• _Try it_:
Return each line of the listing exactly as written.

• _Material supplied_:

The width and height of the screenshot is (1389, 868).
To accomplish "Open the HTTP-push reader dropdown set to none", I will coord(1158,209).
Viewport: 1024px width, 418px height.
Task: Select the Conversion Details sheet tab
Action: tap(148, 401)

• _Answer below_:
The width and height of the screenshot is (1389, 868).
To accomplish "Open the HTTP-push reader dropdown set to none", I will coord(1158,209).
Viewport: 1024px width, 418px height.
Task: Select the Conversion Details sheet tab
Action: tap(148, 401)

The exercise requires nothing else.